En Suède c’est la Flygvapnet qui acheta un lot de cinquante-deux Model 2PA à la fin de l’année 1939. Désignés localement B9 il étaient prévus pour assurer des missions de chasse lourde et d’appui aérien rapproché. Malheureusement pour la Suède seuls deux exemplaires furent livrés alors même que la totalité des avions avait été produite. En fait la Suède figurait sur la liste des pays européens placés sous embargo en juin 1940 par l’administration fédérale américaine. Une manière comme une autre selon elle d’éviter que des matériels de guerre ne tombent entre les mains de l’Allemagne nazie ou de l’Italie fasciste qui se trouvaient également sur cette liste. La neutralité suédoise fut mise en avant par Stockholm mais cela ne changea rien.
Au début de l’année 1941 il fut décidé que les cinquante B9 destinés à la Suède serait renvoyés en usines et transformés en avions d’entraînement avancé pour le compte de l’US Army Air Corps. Une des deux mitrailleuses de calibre 12.7 millimètres ainsi que la mobile de calibre 7.7 millimètres furent alors déposée tandis que l’autre était conservée tout comme la charge de bombes. Elle fut même portée à 550 kilogrammes. Le poste de pilotage fut revu de manière à accueillir un instructeur en place arrière et un système de doubles commandes. Ces avions furent acceptés au service comme AT-12 Guardsman.
Contre toutes attentes cet avion d’entraînement avancé non désiré et issu d’un chasseur passablement raté se révéla être un très bon appareil. Pas assez cependant pour que l’US Army Air Force en commande des exemplaires supplémentaires une fois les États-Unis entrés en guerre. Il faut dire que Seversky avait changé de raison sociale, devant Republic, et que désormais l’avionneur se concentrait sur l’usinage de son chasseur-bombardier P-47 Thunderbolt. D’ailleurs le lance-bombes de celui-ci fut testé sur le Model 2PA propre au constructeur. Les AT-12 Guardsman furent utilisés surtout pour l’entraînement au bombardement des pilotes de chasseurs bombardiers. Il fut même proposé à la Royal Air Force dans le cadre de la loi de prêt-bail. Elle le refusa.

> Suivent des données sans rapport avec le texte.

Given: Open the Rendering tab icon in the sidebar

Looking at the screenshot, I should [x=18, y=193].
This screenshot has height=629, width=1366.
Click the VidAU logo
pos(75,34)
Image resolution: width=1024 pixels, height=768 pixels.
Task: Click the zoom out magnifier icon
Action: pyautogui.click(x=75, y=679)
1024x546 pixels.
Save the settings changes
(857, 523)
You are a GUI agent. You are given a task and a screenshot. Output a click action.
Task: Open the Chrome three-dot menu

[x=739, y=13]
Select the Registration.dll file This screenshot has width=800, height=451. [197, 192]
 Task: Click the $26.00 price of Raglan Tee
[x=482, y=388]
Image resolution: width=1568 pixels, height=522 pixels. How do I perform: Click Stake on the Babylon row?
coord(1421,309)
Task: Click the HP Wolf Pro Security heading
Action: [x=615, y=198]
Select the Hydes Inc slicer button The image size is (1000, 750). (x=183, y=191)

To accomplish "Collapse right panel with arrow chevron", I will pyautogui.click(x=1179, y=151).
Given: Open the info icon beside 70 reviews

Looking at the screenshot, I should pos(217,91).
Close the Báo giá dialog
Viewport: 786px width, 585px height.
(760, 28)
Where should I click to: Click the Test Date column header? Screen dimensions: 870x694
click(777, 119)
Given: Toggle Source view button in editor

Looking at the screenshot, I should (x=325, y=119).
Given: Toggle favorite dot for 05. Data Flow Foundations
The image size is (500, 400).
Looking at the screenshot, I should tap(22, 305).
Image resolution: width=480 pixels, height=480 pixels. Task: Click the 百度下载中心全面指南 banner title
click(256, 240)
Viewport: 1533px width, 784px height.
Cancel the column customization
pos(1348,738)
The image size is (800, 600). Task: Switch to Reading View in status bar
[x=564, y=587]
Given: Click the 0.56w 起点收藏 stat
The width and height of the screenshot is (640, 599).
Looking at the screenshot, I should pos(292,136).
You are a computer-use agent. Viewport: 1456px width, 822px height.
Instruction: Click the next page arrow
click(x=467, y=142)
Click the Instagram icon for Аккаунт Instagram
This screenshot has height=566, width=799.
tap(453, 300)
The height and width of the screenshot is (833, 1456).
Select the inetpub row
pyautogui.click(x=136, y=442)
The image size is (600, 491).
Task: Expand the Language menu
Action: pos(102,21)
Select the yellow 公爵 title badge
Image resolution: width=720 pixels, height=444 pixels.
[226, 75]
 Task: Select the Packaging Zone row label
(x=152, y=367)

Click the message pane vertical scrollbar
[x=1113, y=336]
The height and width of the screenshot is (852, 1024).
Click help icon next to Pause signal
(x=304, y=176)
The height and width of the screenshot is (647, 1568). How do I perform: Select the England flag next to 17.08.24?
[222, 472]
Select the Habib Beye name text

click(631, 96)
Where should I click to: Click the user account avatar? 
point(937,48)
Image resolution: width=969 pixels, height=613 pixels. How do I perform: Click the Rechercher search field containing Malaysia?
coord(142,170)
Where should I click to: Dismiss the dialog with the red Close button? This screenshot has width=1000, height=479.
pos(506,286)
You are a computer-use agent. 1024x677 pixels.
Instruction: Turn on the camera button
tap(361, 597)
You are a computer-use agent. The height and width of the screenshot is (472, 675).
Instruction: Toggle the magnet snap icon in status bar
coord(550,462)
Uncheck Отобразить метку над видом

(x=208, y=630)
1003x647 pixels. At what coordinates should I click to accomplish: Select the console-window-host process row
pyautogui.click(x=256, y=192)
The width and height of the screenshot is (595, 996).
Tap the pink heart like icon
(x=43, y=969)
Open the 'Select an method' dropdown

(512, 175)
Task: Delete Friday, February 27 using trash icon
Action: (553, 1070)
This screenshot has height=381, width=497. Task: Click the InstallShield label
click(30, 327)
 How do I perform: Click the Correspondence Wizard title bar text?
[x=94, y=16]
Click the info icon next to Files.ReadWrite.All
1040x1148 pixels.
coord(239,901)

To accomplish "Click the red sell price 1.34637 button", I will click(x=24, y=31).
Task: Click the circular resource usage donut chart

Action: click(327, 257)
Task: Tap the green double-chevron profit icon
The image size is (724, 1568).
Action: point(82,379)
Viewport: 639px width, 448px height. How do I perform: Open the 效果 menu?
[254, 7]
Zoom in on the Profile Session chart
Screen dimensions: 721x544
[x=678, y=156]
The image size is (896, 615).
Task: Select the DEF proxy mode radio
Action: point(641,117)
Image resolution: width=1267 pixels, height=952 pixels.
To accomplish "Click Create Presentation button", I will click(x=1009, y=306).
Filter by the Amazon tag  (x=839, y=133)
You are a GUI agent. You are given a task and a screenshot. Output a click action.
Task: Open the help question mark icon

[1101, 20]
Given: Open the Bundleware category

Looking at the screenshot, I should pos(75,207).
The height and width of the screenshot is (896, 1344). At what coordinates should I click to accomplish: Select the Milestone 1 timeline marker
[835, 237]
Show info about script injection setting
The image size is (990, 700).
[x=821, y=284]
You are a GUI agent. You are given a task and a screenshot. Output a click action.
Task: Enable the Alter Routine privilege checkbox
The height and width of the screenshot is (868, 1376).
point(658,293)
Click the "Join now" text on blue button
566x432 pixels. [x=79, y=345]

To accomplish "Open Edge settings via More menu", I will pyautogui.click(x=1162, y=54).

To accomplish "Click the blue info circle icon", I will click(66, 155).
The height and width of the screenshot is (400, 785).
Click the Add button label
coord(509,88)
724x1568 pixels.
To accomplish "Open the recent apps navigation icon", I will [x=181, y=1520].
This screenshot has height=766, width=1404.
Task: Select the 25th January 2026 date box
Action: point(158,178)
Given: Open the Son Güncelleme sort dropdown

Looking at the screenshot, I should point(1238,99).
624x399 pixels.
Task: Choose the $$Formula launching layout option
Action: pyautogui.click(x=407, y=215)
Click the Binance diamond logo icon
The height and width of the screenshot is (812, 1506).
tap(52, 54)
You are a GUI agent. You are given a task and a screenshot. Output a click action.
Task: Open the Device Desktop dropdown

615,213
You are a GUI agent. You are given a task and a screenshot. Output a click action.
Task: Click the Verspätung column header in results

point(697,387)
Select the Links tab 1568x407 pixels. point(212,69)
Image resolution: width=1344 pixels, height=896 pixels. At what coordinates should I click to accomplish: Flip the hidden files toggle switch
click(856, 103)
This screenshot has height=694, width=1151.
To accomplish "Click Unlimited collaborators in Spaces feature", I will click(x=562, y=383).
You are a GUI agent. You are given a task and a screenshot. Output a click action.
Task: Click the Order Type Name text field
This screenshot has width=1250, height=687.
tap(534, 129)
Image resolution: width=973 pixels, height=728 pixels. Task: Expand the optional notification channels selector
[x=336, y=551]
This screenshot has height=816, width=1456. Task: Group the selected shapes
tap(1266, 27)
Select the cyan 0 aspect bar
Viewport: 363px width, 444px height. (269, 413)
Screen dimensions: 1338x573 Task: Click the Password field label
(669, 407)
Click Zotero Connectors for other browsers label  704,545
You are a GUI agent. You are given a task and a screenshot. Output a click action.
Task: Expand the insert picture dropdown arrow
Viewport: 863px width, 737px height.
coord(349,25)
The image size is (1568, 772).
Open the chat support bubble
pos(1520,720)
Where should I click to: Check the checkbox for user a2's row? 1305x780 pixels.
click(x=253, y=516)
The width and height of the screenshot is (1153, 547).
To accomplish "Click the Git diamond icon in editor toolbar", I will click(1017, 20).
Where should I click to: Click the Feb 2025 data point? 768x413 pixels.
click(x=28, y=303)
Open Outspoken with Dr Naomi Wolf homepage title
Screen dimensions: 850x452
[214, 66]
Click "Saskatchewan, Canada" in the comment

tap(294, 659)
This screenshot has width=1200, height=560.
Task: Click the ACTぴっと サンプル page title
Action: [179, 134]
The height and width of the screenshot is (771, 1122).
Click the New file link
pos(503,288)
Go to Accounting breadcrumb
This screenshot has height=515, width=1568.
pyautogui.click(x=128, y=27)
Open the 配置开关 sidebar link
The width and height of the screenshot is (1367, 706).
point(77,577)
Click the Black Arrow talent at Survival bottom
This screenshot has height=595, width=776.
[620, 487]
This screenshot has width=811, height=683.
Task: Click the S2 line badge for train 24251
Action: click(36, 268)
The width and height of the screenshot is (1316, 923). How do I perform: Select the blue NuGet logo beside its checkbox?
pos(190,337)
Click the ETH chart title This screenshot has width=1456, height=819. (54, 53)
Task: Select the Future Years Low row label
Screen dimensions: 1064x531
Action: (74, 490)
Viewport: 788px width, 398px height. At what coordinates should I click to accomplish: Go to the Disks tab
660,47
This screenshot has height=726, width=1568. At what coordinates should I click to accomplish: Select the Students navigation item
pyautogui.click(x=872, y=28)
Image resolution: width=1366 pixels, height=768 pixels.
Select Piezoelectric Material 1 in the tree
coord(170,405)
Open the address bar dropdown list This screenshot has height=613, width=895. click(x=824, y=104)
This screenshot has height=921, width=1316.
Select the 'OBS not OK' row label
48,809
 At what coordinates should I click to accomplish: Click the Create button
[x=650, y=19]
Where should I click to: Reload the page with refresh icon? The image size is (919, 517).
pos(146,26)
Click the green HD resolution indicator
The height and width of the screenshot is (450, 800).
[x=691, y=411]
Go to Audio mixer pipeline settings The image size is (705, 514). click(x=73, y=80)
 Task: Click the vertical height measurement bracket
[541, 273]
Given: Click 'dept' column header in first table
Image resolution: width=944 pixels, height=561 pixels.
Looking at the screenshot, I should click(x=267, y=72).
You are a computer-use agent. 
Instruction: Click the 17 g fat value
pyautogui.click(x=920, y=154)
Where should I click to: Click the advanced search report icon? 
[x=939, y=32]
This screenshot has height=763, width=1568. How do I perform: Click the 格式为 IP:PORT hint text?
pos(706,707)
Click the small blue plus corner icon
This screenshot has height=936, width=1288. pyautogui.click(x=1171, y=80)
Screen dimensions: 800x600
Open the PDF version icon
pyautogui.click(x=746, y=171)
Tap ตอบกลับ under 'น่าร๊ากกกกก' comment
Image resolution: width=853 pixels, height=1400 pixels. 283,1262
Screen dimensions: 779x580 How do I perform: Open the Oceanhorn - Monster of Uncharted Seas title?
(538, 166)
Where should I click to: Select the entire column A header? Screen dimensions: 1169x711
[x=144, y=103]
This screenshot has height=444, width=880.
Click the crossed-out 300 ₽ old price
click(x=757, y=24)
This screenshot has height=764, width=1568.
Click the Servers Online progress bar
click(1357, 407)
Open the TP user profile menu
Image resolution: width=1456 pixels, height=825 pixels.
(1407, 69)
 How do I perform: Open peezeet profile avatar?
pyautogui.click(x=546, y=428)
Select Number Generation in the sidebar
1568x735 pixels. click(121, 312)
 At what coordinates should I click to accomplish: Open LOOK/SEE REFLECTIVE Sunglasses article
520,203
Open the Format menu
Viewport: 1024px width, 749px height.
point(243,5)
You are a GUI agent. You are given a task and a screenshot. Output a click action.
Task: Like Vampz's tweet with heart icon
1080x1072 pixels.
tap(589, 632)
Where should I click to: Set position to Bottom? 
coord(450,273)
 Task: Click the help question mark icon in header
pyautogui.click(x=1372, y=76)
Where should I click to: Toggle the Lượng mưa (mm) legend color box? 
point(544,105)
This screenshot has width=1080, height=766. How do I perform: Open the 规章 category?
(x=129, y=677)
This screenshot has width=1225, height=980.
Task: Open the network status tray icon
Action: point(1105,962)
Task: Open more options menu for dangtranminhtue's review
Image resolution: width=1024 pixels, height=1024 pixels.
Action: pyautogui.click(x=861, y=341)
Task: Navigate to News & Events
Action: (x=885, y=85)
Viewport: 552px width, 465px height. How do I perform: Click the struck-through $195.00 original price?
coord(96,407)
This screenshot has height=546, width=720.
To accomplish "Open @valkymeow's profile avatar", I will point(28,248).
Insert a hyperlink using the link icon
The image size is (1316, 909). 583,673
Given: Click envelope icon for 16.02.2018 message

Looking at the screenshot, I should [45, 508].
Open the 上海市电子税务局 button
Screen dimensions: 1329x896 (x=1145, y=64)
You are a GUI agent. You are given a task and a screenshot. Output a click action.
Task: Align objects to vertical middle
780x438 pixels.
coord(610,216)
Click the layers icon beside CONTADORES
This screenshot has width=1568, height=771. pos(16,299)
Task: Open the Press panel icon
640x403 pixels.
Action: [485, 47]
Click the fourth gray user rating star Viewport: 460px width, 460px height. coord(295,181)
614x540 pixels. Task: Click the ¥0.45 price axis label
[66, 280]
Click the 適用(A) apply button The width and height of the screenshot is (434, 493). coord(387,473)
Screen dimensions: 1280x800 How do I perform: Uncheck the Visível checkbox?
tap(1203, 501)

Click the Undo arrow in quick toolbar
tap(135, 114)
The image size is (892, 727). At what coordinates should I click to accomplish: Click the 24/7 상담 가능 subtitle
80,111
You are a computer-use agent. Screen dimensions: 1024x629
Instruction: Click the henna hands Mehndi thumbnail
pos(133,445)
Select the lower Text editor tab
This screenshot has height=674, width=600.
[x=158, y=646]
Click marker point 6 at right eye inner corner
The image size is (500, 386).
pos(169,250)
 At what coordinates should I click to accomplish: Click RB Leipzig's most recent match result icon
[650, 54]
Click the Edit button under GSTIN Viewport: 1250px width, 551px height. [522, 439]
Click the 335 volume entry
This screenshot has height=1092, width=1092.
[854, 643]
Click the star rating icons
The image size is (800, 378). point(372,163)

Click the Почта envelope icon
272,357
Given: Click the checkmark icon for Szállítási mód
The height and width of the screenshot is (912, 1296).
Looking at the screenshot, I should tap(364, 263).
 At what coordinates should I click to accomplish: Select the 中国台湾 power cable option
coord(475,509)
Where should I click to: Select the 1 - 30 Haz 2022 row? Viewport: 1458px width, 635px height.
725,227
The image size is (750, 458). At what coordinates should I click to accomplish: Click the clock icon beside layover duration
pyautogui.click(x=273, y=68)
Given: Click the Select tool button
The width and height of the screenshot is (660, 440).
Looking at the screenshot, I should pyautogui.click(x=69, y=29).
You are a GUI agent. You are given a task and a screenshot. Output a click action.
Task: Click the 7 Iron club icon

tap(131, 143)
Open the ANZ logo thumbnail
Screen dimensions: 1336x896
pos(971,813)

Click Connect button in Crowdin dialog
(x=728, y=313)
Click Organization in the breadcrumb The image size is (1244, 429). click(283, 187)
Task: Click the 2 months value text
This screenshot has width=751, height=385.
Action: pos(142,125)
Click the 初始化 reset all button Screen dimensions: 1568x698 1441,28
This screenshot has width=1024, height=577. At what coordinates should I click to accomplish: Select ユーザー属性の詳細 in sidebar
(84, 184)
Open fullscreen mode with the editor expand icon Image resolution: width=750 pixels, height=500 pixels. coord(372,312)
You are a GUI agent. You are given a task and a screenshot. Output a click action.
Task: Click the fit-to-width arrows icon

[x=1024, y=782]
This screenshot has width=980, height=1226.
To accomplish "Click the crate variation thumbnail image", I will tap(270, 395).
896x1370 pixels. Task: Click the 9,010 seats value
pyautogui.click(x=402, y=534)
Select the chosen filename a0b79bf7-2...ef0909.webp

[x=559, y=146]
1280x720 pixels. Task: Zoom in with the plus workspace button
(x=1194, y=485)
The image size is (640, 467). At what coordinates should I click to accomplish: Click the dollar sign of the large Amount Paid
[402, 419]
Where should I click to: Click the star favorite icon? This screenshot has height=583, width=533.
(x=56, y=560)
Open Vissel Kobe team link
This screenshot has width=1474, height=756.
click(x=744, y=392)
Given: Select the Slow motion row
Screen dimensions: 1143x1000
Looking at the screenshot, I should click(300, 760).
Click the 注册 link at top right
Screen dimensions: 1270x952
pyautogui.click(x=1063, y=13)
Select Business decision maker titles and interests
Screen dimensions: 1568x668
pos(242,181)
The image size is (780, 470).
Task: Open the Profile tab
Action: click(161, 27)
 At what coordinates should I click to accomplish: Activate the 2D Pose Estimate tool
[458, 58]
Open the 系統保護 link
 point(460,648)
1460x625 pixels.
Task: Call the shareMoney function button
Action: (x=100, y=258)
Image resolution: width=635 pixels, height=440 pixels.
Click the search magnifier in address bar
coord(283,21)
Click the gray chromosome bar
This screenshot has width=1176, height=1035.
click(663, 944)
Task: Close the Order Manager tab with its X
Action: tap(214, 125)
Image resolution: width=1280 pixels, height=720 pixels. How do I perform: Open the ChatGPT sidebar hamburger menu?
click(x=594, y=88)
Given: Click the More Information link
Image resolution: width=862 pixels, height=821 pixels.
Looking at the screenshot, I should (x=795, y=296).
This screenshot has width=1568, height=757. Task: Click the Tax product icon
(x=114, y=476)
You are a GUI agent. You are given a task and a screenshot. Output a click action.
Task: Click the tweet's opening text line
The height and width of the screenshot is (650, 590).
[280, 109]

Victime d’une usure prématurée du train d’atterrissage la totalité de la flotte de Seversky AT-12 Guardsman fut retirée du service en octobre 1944. C’est le North American AT-6C Texan qui assura leur remplacement jusqu’à la fin des hostilités. La majorité des AT-12 demeura pourtant dans les rangs de l’USAAF jusqu’en décembre 1945, dans un rôle de plastron sol pour la formation des mécaniciens et des armuriers.
Même si l’AT-12 Guardsman est globalement considéré comme un avion passable voire efficace, bien plus que le BT-8 du même avionneur, le Model 2PA reste un beau plantage de la part de Seversky. De nos jours un avion d’entraînement avancé est préservé, en état de vol, aux États-Unis par le Planes of Fame Air Museum de Chino.
Il convient bien sûr de ne pas confondre le Seversky AT-12 Guardsman avec le Kaiser-Fleetwings BT-12 Sophomore qui date de la même époque et qui lui aussi a été peu médiatisé.